This kitchen looks much more impressive than the previous photo's I saw. Love the white sink in the dark countertops and the contrast between the wall color and cabinet color. In the previous photo's with the oak cabinets, I think I'd want to choose an accent color to paint the walls in, something darker than the oak cabinets and white countertops. Something to set off the whole room, as before it kind of all blended in together. I also prefer the white or almond appliances over the stainless. Although stainless might be in *in* thing right now, over the long run I think the white or almond appliances retain their appearance much better.

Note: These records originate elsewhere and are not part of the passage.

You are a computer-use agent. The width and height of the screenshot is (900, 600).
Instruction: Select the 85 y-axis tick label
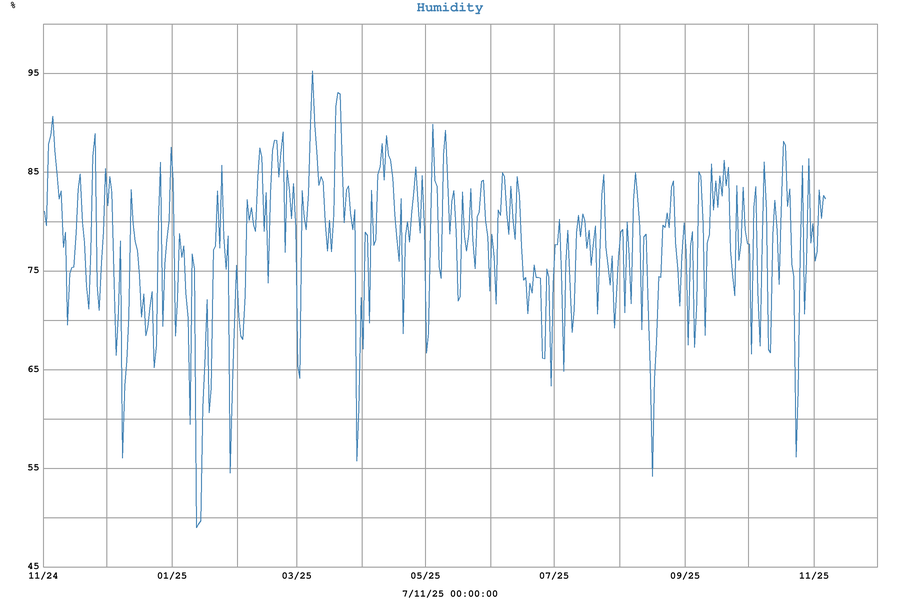(33, 172)
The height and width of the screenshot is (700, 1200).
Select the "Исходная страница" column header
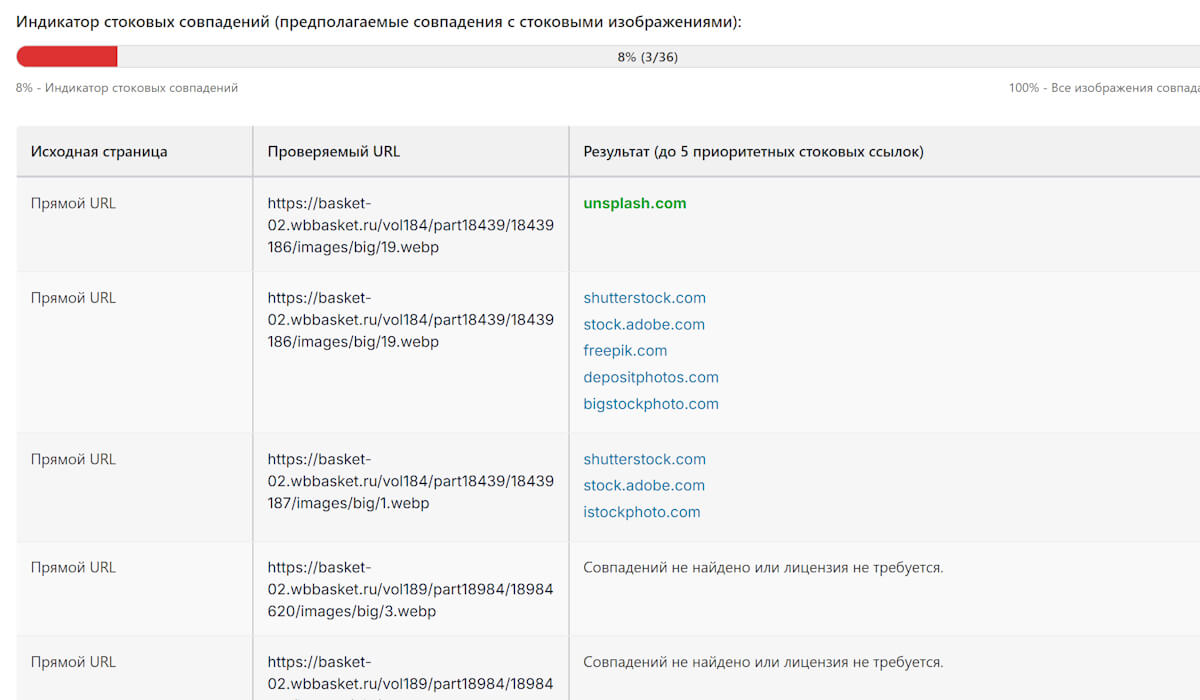coord(99,152)
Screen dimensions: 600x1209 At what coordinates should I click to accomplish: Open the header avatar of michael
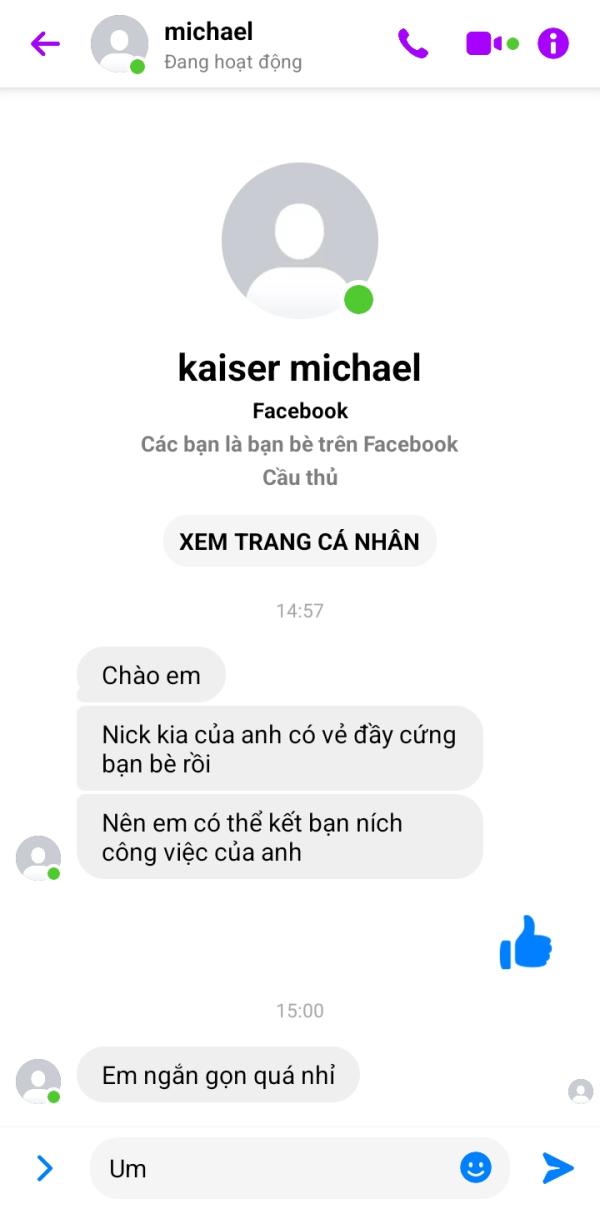118,44
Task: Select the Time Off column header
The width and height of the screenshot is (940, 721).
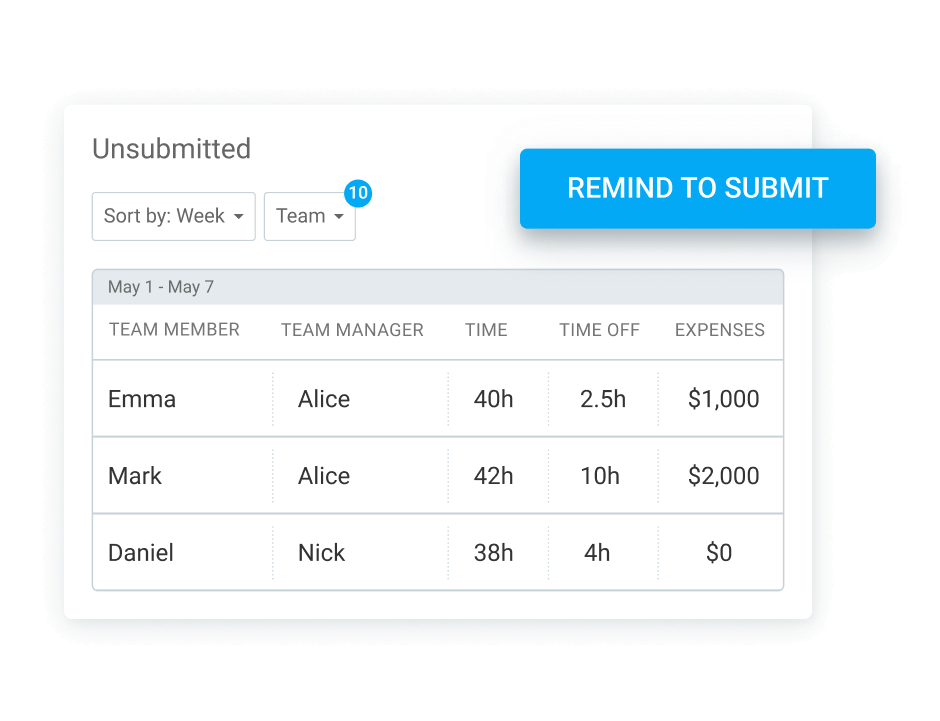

As for the floors, I prefer stone in the kitchen area. I'm hovering back and forth between the stone and hardwoods *only* because my area is a kitchen/breakfast room. I have one long area, kitchen on one end, dining area on the other, separated by a large open archway. We have taken out the wall between the breakfast room and living room in our remodel. I am putting hardwoods throughout the rest of this open area. The hallway, living room, dining area. This area, now that we have ripped the wall out separating off the living room from the original kitchen/breakfast room area, will all be open. I really would prefer stone tile in the actual 'working end' of the kitchen, ending the hardwoods at that archway that spearates working end of kitchen from dining end. I'm just afraid having that change in flooring will make the room *feel* smaller, more choppy, than running the hardwoods straight through. Anybody have any opinions on that?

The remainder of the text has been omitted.